Veel weesgeneesmiddelen
Ruim 150 geneesmiddelen in de Horizonscan bezitten de weesgeneesmiddelstatus, meer dan een derde van alle records. Ongeveer 20 van deze geneesmiddelen betreft veelbelovende geneesmiddelen gericht op noodzakelijke zorg (“unmet medical need”), ook wel PRIME geneesmiddelen genoemd door de EMA. Veelbelovende ontwikkelingen kunnen onder andere gevonden worden op het gebied van lymfeklierkanker, leverziekten en de niet oncologische hemotologie.

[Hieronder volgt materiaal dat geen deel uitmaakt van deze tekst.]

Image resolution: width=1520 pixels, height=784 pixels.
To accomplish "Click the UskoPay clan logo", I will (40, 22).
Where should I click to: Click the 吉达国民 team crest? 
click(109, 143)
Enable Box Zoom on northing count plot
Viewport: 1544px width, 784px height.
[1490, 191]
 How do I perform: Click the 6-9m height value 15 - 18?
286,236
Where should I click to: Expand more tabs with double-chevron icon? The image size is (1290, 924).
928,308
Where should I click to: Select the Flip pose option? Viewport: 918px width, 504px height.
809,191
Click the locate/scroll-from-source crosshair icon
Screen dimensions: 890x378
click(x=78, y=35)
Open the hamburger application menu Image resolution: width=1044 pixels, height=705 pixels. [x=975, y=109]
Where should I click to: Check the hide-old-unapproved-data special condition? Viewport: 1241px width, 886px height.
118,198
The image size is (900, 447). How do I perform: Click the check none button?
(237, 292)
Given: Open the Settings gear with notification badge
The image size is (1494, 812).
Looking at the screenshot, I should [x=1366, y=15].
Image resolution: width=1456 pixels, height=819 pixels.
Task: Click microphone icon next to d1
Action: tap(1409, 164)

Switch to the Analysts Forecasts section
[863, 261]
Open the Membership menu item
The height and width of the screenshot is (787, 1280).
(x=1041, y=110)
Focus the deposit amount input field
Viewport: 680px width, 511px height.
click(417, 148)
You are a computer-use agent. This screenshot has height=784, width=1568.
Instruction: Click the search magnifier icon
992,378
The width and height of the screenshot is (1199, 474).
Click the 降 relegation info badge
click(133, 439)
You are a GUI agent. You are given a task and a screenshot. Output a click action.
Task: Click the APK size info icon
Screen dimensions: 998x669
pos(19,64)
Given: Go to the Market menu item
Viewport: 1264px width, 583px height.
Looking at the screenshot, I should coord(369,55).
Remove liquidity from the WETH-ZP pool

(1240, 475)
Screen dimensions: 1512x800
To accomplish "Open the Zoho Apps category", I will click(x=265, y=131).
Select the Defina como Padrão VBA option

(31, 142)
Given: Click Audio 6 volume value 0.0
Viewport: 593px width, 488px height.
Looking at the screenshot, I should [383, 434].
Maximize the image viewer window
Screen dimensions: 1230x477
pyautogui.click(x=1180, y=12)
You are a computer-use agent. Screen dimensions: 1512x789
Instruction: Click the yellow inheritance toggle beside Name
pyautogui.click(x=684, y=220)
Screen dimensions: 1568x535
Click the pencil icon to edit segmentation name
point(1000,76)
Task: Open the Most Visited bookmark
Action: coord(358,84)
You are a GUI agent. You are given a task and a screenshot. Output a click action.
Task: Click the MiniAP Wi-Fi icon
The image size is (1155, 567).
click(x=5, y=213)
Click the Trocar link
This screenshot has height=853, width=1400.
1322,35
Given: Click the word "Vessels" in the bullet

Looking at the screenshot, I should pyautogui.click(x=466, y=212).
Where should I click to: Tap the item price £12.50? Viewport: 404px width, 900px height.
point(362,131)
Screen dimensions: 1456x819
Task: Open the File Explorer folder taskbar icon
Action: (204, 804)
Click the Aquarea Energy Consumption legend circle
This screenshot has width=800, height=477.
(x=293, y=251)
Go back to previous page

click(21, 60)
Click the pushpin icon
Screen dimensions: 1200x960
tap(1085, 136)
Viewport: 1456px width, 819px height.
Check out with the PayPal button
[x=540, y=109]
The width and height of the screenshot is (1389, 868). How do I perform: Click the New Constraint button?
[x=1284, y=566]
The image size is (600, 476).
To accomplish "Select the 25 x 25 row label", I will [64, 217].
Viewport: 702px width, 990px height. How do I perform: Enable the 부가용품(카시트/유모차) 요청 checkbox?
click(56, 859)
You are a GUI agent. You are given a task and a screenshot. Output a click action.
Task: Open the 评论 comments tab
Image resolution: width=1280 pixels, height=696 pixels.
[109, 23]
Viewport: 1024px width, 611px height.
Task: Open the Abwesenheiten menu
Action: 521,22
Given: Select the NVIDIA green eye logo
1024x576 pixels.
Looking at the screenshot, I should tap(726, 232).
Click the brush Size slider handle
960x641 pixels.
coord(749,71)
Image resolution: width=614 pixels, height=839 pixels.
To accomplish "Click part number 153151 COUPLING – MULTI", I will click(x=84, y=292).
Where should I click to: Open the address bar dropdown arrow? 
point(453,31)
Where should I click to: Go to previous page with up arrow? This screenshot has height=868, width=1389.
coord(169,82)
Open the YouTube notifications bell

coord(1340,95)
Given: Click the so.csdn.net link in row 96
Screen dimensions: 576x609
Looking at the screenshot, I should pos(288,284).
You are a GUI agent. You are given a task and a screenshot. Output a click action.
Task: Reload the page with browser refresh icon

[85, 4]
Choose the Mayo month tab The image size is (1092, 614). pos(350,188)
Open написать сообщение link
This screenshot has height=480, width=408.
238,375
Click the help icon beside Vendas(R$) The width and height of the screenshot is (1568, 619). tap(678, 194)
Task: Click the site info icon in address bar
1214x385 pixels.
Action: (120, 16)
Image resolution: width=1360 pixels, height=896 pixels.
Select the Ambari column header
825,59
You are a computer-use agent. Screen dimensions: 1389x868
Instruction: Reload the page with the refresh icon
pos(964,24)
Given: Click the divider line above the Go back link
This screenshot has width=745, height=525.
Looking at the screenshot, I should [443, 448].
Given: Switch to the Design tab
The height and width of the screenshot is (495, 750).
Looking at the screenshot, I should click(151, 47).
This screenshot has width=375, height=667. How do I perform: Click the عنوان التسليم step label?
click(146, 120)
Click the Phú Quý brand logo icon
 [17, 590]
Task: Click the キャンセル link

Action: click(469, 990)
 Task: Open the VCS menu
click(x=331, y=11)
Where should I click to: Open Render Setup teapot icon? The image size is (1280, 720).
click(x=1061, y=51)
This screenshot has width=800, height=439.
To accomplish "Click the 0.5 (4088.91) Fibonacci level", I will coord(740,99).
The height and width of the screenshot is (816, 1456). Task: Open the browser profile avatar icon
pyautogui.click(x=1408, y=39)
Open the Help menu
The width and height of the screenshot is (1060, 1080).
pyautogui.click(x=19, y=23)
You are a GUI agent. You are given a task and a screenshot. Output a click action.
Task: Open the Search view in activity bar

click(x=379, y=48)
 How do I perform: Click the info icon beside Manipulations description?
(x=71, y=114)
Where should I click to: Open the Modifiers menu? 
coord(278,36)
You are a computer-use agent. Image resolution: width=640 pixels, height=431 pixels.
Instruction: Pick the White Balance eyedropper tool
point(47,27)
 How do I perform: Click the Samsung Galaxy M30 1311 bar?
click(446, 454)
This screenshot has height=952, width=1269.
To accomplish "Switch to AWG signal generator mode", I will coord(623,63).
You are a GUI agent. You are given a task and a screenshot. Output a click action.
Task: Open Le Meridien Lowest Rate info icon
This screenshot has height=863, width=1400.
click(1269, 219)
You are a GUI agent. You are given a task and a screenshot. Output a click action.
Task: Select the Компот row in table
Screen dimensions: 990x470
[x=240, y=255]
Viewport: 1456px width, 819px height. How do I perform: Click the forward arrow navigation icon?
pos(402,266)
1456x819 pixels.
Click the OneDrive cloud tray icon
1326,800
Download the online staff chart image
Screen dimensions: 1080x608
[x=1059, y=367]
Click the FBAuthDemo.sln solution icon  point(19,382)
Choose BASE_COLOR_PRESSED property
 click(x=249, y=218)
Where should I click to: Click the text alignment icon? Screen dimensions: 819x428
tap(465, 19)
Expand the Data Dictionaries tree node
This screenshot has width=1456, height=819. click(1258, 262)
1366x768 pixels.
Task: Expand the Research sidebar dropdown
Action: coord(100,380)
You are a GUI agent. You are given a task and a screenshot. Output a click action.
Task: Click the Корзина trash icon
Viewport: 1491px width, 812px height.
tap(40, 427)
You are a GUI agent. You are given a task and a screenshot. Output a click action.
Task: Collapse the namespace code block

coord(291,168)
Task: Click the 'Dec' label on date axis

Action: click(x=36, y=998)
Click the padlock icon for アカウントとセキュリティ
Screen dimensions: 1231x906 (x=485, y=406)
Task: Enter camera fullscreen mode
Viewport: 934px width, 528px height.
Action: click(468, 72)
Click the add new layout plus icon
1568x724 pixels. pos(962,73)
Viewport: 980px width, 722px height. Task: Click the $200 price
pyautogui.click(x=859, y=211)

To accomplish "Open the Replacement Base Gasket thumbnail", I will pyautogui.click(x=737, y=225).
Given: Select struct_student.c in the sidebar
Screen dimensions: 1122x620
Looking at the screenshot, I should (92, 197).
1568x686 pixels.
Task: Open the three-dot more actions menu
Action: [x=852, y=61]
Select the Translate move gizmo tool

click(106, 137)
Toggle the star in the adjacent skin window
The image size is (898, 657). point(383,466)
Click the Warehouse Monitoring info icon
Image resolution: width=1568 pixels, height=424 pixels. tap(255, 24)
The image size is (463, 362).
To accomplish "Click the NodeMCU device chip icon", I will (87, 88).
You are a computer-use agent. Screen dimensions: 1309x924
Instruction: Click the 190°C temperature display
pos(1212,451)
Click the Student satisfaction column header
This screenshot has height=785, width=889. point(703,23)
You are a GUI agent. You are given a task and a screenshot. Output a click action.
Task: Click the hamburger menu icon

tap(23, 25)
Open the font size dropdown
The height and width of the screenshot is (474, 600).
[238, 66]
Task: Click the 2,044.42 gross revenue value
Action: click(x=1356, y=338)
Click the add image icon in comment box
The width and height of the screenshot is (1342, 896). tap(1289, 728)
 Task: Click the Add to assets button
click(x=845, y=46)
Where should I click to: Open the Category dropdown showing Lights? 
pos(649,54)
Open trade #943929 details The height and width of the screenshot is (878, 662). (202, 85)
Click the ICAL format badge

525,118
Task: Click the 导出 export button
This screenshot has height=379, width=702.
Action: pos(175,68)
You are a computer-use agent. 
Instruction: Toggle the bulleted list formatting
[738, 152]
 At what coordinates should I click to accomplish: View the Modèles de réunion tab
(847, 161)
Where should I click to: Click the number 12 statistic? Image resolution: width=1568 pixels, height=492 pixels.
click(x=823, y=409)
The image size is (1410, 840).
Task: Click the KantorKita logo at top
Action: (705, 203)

Openbaar en objectief overzicht
Met de Horizonscan Geneesmiddelen bieden het Zorginstituut en andere partijen in de zorg een integraal, openbaar en objectief overzicht van geneesmiddelen die op de markt verwacht worden. De Horizonscan richt zich op de intramurale en extramurale geneesmiddelen en kijkt 2 jaar vooruit, zodat onder meer:
- kennis over het op de markt komen van (innovatieve) geneesmiddelen wordt gebundeld en de toegang tot deze informatie wordt geoptimaliseerd;
- patiënten, behandelaars, ziekenhuizen, zorgverzekeraars en overheidsorganen vroegtijdig op de hoogte zijn van verwachte ontwikkelingen op het gebied van geneesmiddelen en wat de mogelijke gevolgen hiervan zijn;
- zorgverzekeraars en ziekenhuizen op basis van deze informatie hun inkoop beter kunnen organiseren en hun onderhandelingspositie als inkoper van geneesmiddelen kunnen versterken;
- behandelaren beter kunnen bepalen wat deze ontwikkelingen betekenen voor het behandelaanbod;
- het Zorginstituut beoordelingen van geneesmiddelen tijdig kan agenderen en voorbereiden.